“Every day you see one more card.” What we know so far: The House tax bill still is expected to be released today, though Politico reported last night that it could be delayed yet again. Published reports say the measure would eliminate the estate tax—though not right away—and repeal the deductions for state and local income and sales taxes. It would retain the deduction for local property taxes, and lower but not eliminate tax-free contributions to 401(k)s and IRAs.
“Don’t it feel like heaven right now?” About the corporate income tax rate: The GOP tax bill also would immediately cut the corporate tax rate to 20 percent, though the rate cut may be temporary.
“Don’t it feel like something from a dream?” What to call a tax bill? Among the myriad unresolved details that delayed the release of the GOP tax bill yesterday: What to name it. President Trump has insisted that it be called “The Cut Cut Cut Act.” House Speaker Paul Ryan and Ways & Means Chairman Kevin Brady are not fans, and declined to say whether the bill will ultimately be known as “Trump tax cuts.” An aide to Ryan called the bill’s branding is a “non-issue.”
“Don’t let this go too far.” Keeping that top individual income tax bracket isn’t all it’s cracked up to be. TPC’s Joe Rosenberg gives three reasons why the House GOP tax bill plan to keep the top 39.6 percent individual income tax rate for households with very high incomes is likely to create more problems than it solves.
“Tonight might never be again.” Trump tries to put repeal of the ACA mandate back in the tax debate.
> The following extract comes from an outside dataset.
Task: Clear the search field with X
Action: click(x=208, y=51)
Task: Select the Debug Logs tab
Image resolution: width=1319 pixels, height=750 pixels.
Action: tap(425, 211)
A day after Brady said the House would not include repeal of the Affordable Care Act mandate to purchase health insurance its tax bill, President Trump tweeted, “Wouldn't it be great to Repeal the very unfair and unpopular Individual Mandate in ObamaCare and use those savings for further Tax Cuts or the Middle Class.” The Congressional Budget Office estimates repeal would save over $300 billion over 10 years. But it also would leave 15 million more Americans without health insurance. And it has no chance of passing the Senate.
“All it ever got me was down.” Tax reform is hard… because everything costs money. Case in point: Doubling the standard deduction. TPC’s Gene Steuerle considers the idea, and explains its pitfalls. There are many—for just one simple idea. Now “think of what Congress and the President must tackle in a bill that revises the taxation of capital and labor, multinational corporations and partnerships, pensions and insurance.”
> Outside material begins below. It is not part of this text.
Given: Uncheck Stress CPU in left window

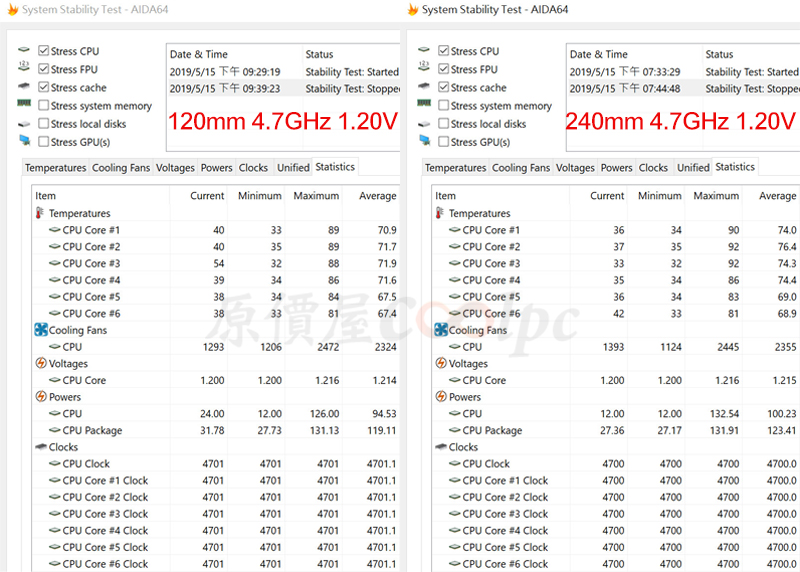Looking at the screenshot, I should tap(44, 51).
“We know better than to try and pretend” for a tax-subsidized dream… The Tax Hound returns with a look at a massive development project in Detroit. Will it transform downtown, adding jobs and residents? Will it be worth half-a-trillion-dollars in state tax subsidies to a billionaire who dreams of a new city skyline?
“Don't let it kill you baby, don't let it get to you.” The president also has found people to blame if the tax bill fails. While Trump is traveling in Asia, Treasury Secretary Steven Mnuchin and economic adviser Gary Cohn will have the tax portfolio. And says the president, “if I have any problems, I will be blaming Mnuchin and Cohn. Believe me, they'll be hearing from me."
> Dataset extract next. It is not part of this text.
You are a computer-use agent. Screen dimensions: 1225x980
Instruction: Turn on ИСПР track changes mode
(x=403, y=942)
“I’ll be your cryin’ fool” to drink and be merry and talk tax fairness… TPC’s Len Burman dismantles the beer analogy that White House Press Secretary Sarah Huckabee Sanders used this week: “She did a good job illustrating why some analysts think the percentage change in tax liability is the right measure of progressivity for a tax change. Her anecdote also makes quite clear why that measure is inappropriate for assessing deficit-financed tax cuts.”